Principia has yet to disclose any specific indications it is targeting, but Babler said that, based on the mechanism, the company will evaluate its BTK program in rheumatoid arthritis, Sjögren's syndrome and myasthenia gravis, a neuromuscular disorder. In oncology, the company is also looking at chronic lymphocytic leukemia, non-Hodgkin lymphoma and other hematological malignancies.

In other financings news:

Agios Pharmaceuticals Inc., of Cambridge, Mass. said it will sell 2 million shares of its common stock to fund the company's clinical and research development activities. Agios is granting its underwriters, J.P. Morgan Securities LLC, Goldman, Sachs & Co., Cowen and Co. LLC and Leerink Partners LLC, a 30-day option to purchase up to an additional 300,000 shares of common stock sold in the offering. The company started a phase I dosing study of its lead candidate for inborn errors of metabolism, AG-348, in April. Shares of Agios (NASDAQ:AGIO) gained $6.33, or 15.4 percent, to close Tuesday at $47.54. (See BioWorld Today, April 18, 2014.)

Avalanche Biotechnologies Inc., of Menlo Park, Calif., said it completed a $55 million series B financing. New investors were led by Venrock and included Deerfield, Adage Capital Management, Redmile Group, Rock Springs Capital, Sabby Capital, as well as an affiliate of Cowen and Co. and two undisclosed blue chip health care funds and existing investors. Cowen and Co. acted as sole placement agent. Proceeds are expected to advance the firm's clinical programs in retinal disorders, including lead product AVA-101 for wet age-related macular degeneration, and to support manufacturing and clinical infrastructure and accelerate development of pipeline programs based on Avalanche's Biofactory adeno-associated virus-based gene therapy platform.

Lorus Therapeutics Inc., of Toronto, said underwriters partially exercised their overallotment option to purchase an additional 6.5 million common shares at a price of 50 cents per common share, in connection with its April 10 public offering. As a result of the exercise of that option, Lorus received additional gross proceeds of about $3.3 million and will have raised total gross proceeds of about $28.3 million.

Rxi Pharmaceuticals Corp., if Marlborough, Mass., said it entered a purchase agreement with Lincoln Park Capital Fund LLC (LPC), whereby LPC is committed to purchase up to an aggregate of up to $20 million shares of Rxi common stock over a 30-month term. The funds, in part, will serve to advance research and development activities for the company's ophthalmological preclinical drug pipeline.

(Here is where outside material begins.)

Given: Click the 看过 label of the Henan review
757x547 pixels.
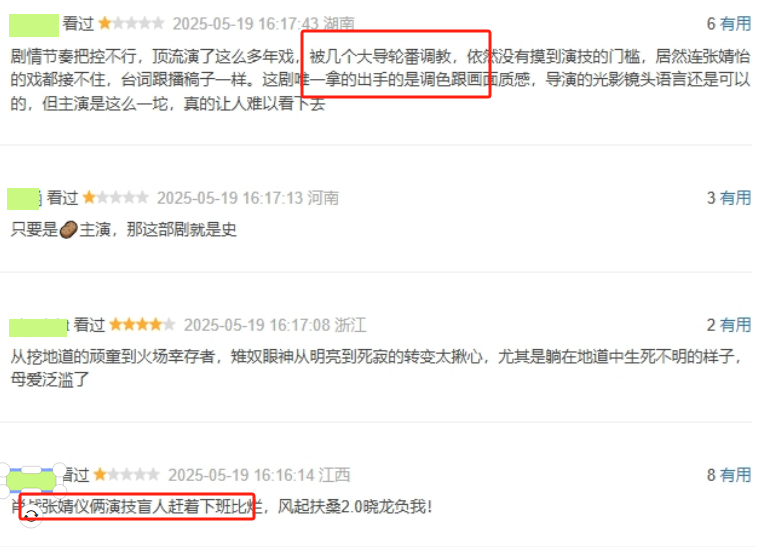Looking at the screenshot, I should click(x=63, y=197).
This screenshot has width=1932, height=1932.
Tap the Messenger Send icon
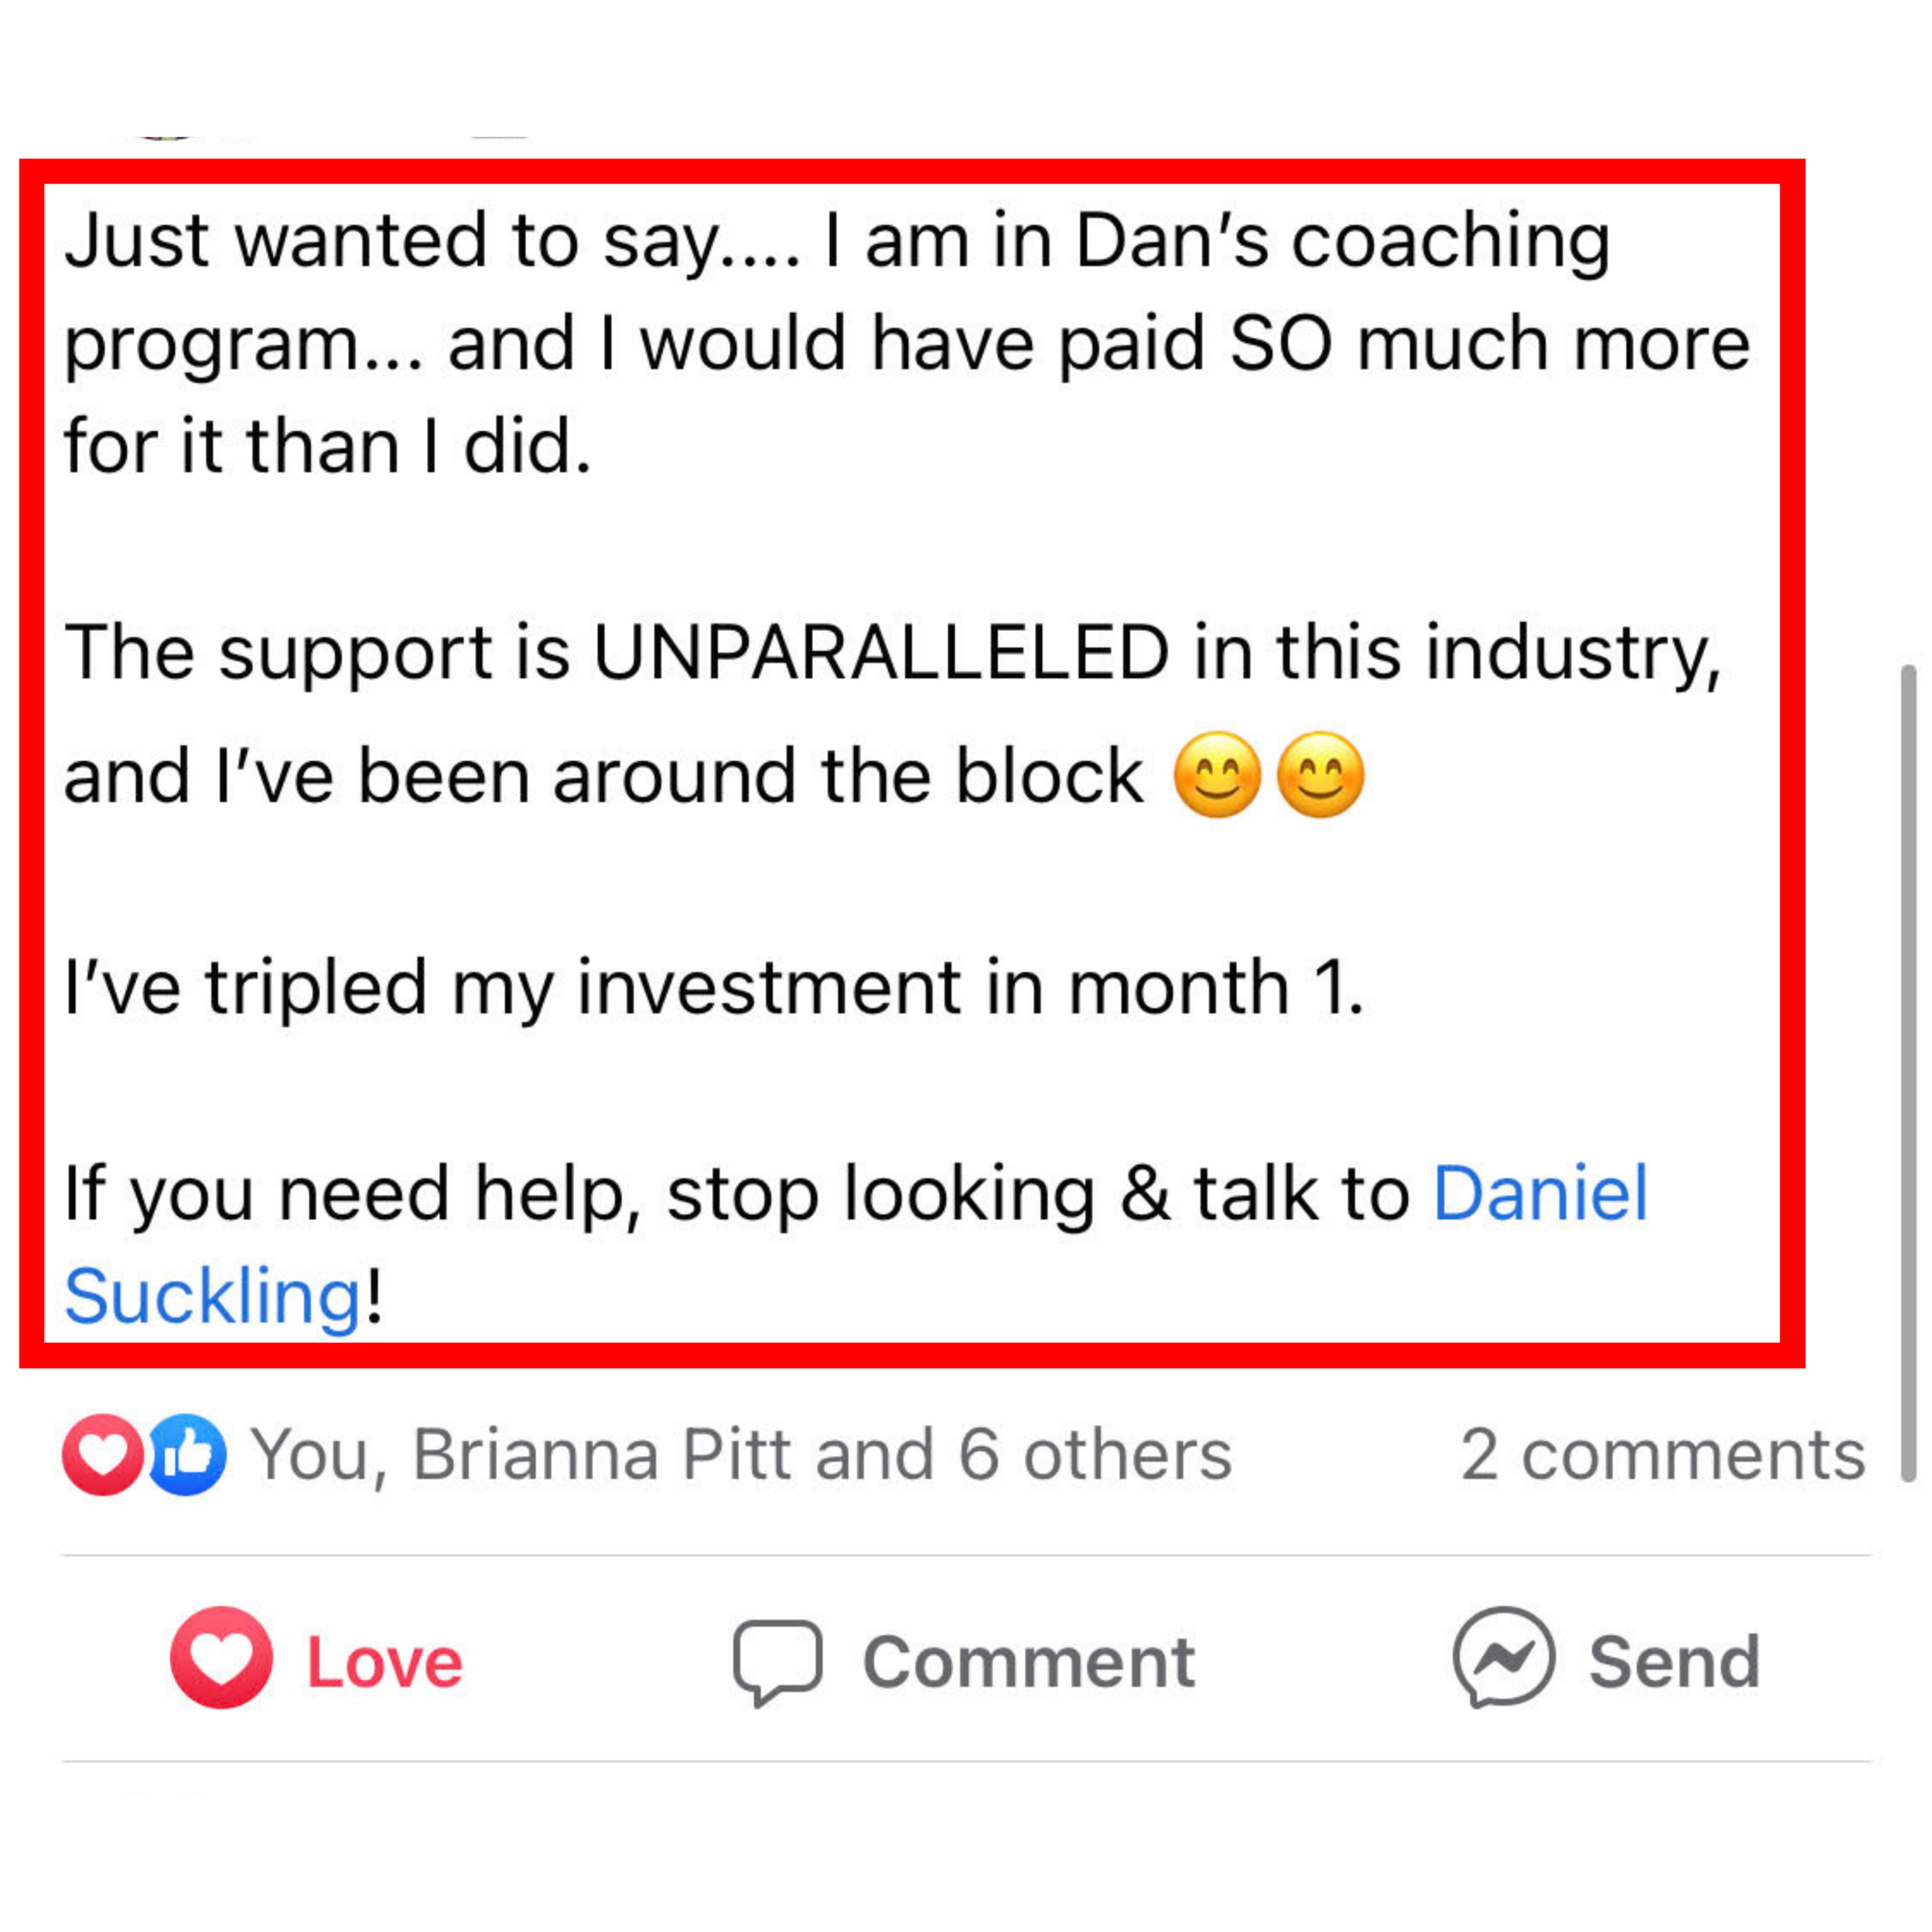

Under the terms, upon execution, LPC purchased 500,000 shares at $4 apiece, a premium of 7.5 percent based on Monday's closing price, for an initial investment of $2 million. Concurrent with the execution, Rxi issued to LPC 100,000 shares of our common stock as a commitment fee. Upon filing of the first investigational new drug application, LPC will make an additional $1 million share purchase at prevailing market prices. At the sole discretion of the company, it may sell up to $17 million worth of common stock to LPC over the term of the purchase agreement. Shares of Rxi (NASDAQ:RXII) gained 29 cents to close Tuesday at $3.99.